We need to be practical when finding our answers, without some “perfect ideology” dreamed up in our heads. It would be great if someone knew all the answers, but no one does, and no one ever has. There no perfect human life, but we won’t achieve even a reasonable, practical humanity when burdened by some goal of mortal perfection.
As a Christian, I read, from the Gospel, John, “Jesus said to him, ‘I am the way, and the truth, and the life. No one comes to the Father except through me.’” But I remind myself that Jesus didn’t really say this. Jesus was quoted, decades after the fact. Moreover, this statement takes on multiple meanings.
Does he mean we come to God only through Jesus Christ? If in the affirmative, what does it mean “through” Jesus Christ? Is a human being the truth? Is Christ my life? What is Christ? If Christ is an image of divine Spirit, do I know God through spirituality?
Along with E, H manages a local Café. When they were first preparing the building to open, a few extremists would drive by and yell obscenities, telling them to leave town. It hurt, not only the feelings of E and H, but even my feelings. I was ashamed. I live here.

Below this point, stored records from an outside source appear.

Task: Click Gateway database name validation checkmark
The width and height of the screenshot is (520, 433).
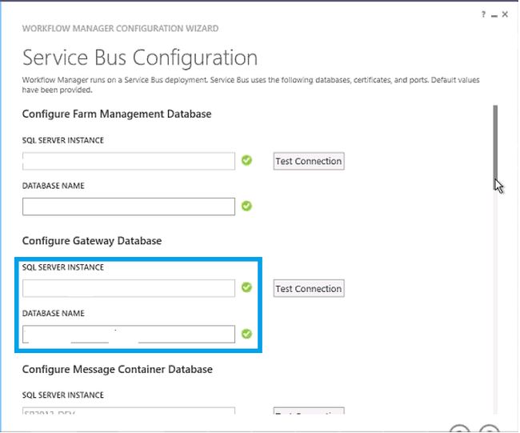Action: pyautogui.click(x=247, y=334)
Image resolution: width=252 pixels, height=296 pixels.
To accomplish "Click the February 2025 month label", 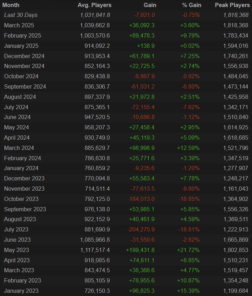I will pyautogui.click(x=22, y=36).
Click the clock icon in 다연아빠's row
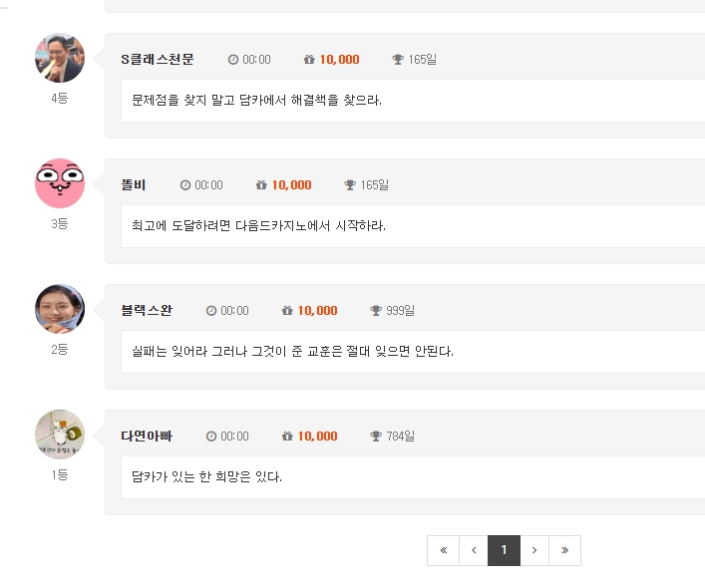This screenshot has height=585, width=705. pyautogui.click(x=211, y=436)
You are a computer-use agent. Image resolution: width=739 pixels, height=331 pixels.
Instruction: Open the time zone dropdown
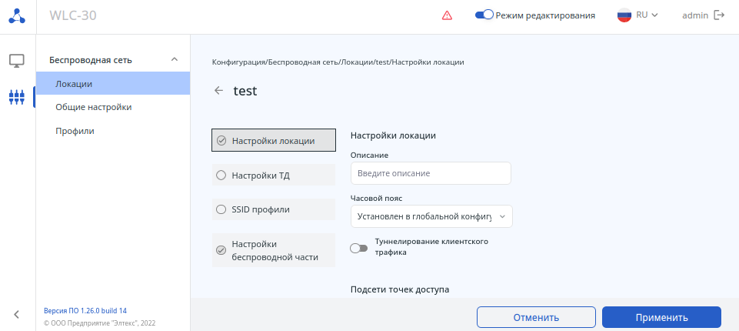(431, 216)
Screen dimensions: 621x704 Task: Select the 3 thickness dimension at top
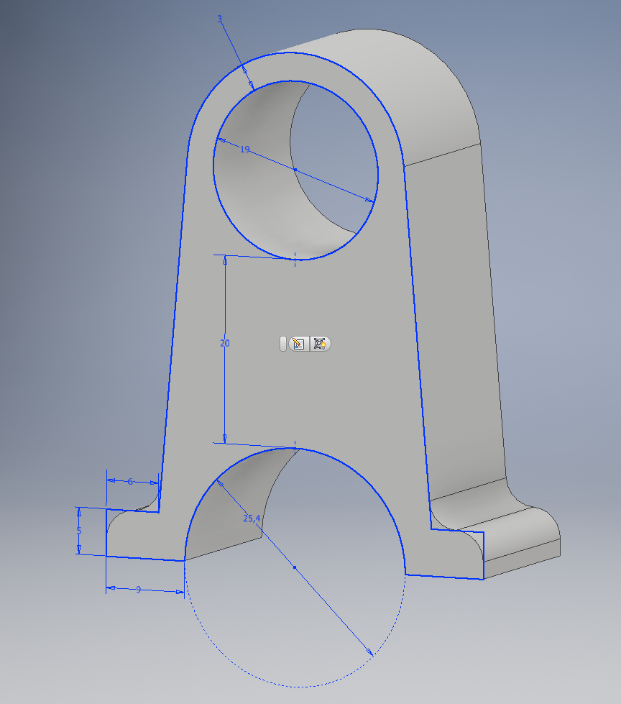tap(219, 19)
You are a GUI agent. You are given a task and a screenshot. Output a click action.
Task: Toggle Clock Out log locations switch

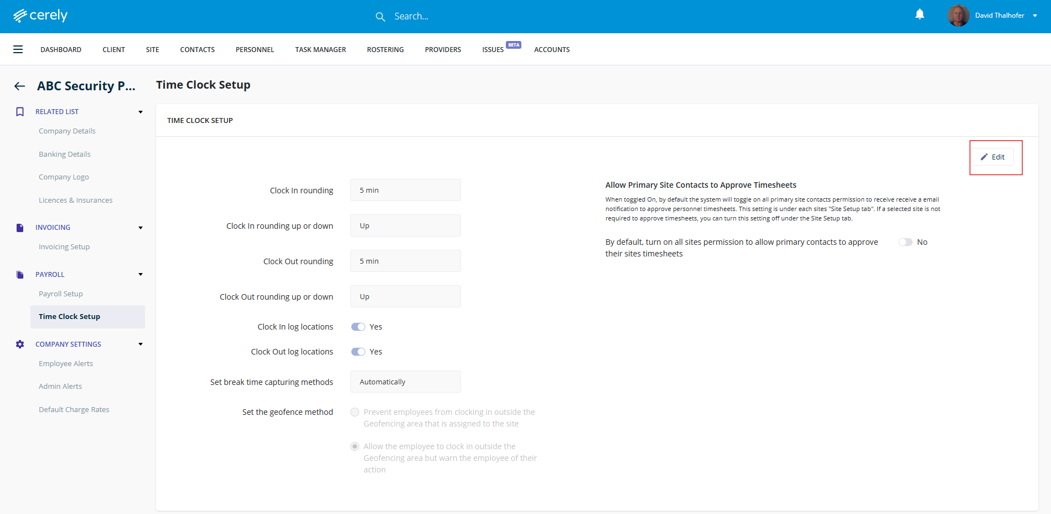pos(358,352)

I told E. “I read about forgiving our enemies and find it works.”
E replied, “Yes. Your Jesus said that and we have the same truth. I’m trying to forgive and have for the most part, because if I didn’t, the resentment would eat me up from the inside.”
I too worked on forgiving, my other neighbors. I too am doing it for the most part and feel a freedom.
Then, E and H invited me to the Sufi Center where they live. “Come for dinner and chanting,” they welcomed. I made plans to do so.
Three things I learned:
- The extremists need to be neutralized with pro-action from the practical minded.
- There is no sitting on the fence, no making peace with enemies. We make peace with spirituality.
- We can love the hell out of our enemies.